La baisse de la fécondité s'est étendue à toute l'Europe de l'Ouest dans la seconde moitié du XIXe siècle, à l'Europe méridionale (sauf l'Albanie) et orientale au début du XXe siècle : actuellement, tous les pays développés ont une fécondité inférieure à 2,5 enfants par femme (le seul cas exceptionnel étant celui de l'Irlande avec 3,5), le plus souvent proche de 2.

Dans les pays en voie de développement, la baisse de la mortalité a été généralement postérieure à la Première Guerre mondiale, mais les progrès les plus décisifs ont été obtenus après la Seconde Guerre. D'une part, ces pays avaient encore une mortalité très élevée et, d'autre part, des moyens finalement peu coûteux en hommes (médecins, ingénieurs) et en matériel (vaccins, DDT et autres insecticides) ont pu être mobilisés pour aboutir en l'espace de quelques années à des résultats véritablement étonnants. Durant la période 1945-1955, on a vu par exemple l'espérance de vie augmenter de près de deux ans par an au Sri Lanka.

Il est clair que ces progrès rencontraient l'adhésion des populations concernées, dont la durée de vie se trouvait considérablement améliorée. Mais leurs conditions matérielles d'existence demeuraient bien souvent inchangées : l'état des techniques et l'importance des moyens disponibles permettaient davantage d'empêcher de mourir que d'aider à mieux vivre.
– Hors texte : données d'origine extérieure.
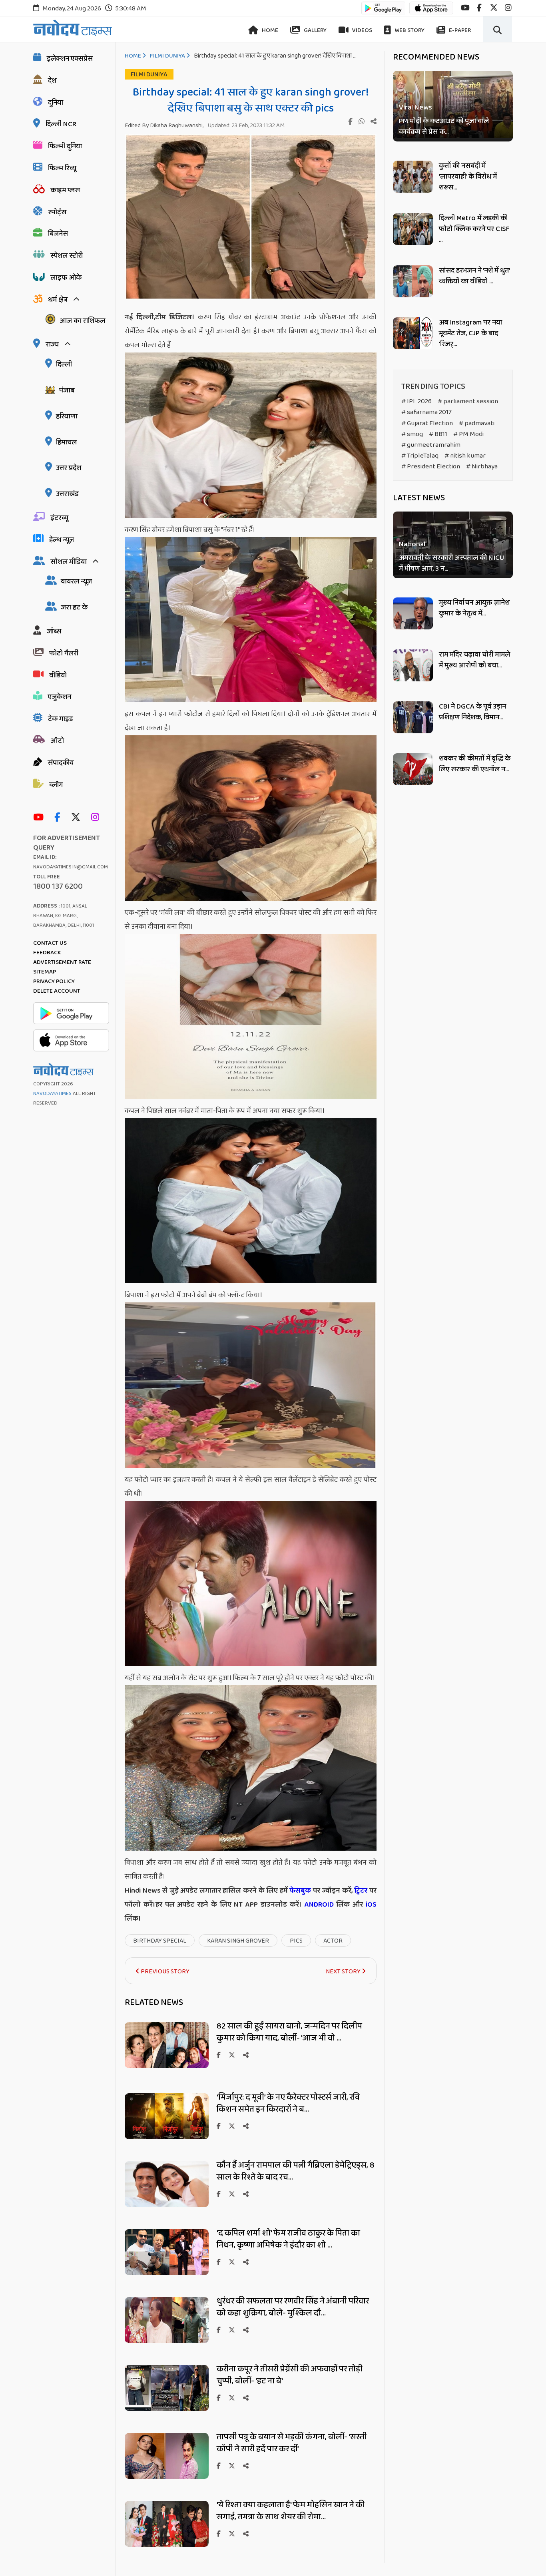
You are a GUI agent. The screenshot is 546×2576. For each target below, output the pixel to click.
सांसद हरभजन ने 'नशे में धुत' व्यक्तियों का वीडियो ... (474, 276)
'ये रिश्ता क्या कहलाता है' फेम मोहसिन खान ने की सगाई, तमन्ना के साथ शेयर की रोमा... (291, 2511)
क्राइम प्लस (65, 190)
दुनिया (55, 102)
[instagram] (508, 8)
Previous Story (164, 1972)
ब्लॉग (56, 784)
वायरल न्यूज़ (76, 581)
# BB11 (438, 434)
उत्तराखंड (67, 494)
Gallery (315, 30)
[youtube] (465, 8)
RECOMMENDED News (436, 57)
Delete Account (56, 991)
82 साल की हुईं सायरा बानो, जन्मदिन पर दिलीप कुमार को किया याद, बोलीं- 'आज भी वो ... (289, 2032)
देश (52, 80)
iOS (370, 1904)
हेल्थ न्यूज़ (61, 539)
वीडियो (58, 675)
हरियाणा (67, 416)
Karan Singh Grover (238, 1941)
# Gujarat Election (427, 423)
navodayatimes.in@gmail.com (70, 867)
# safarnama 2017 (426, 412)
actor (333, 1941)
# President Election (430, 466)
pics (296, 1941)
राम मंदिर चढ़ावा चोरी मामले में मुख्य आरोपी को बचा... (474, 660)
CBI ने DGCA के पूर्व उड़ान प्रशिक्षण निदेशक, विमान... (472, 712)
Du fait de la rapidité beaucoup plus grande de la baisse de la mortalité, comparativement à l'Europe du XIXe siècle, du fait que les conditions de vie mais surtout les structures sociales et mentales dans nombre de pays en voie de développement n'évoluaient guère — et sans doute ne pouvaient guère évoluer — à un rythme comparable, la baisse de la fécondité ne s'est pas encore manifestée dans la plupart d'entre eux. Il en est résulté un hiatus considérable entre fécondité et mortalité, qui n'a pas eu d'équivalent en Europe au XIXe siècle. Dans certains pays en voie de développement (Algérie, Maroc, Mexique), la croissance démographique atteint 3,5 % par an (la croissance a été à tout moment inférieure à 1,5 % par an dans les pays européens au XIXe siècle) : la population double en vingt ans et, avec ce rythme de croissance supposé invariable, un octogénaire vivrait dans un pays 16 fois plus peuplé qu'à sa naissance (actuellement, 1 Algérien sur 2 est né depuis l'indépendance). De ce fait, la croissance démographique mondiale, malgré la stabilisation des pays développés et le ralentissement très vraisemblable de la Chine, avoisine 2 % par an depuis les années 1960 (ce qui représente une France tous les huit mois ou une Chine tous les dix ans).

Stabilisation

L'époque où débutera puis s'accomplira le processus généralisé de baisse de la fécondité dans les pays en voie de développement constitue la principale interrogation de la démographie mondiale. Il ne fait guère de doute que ce processus se mettra en mouvement un jour, mais toute la question est de savoir quand cela se produira et si cela se produira avant qu'une catastrophe majeure n'ait lieu. Jusqu'à maintenant les efforts en vue de la diffusion des contraceptifs modernes (pilule, stérilet) se sont heurtés à des résistances très fortes des sociétés, malgré la détermination souvent réelle des autorités politiques. La révolution psychologique, sociologique et religieuse que représente l'adoption de la contraception nécessite des délais peu compressibles : le facteur temps — qui en Europe a été beaucoup moins pressant qu'il ne l'est actuellement dans le sous-continent indien par exemple — doit en quelque sorte faire son œuvre.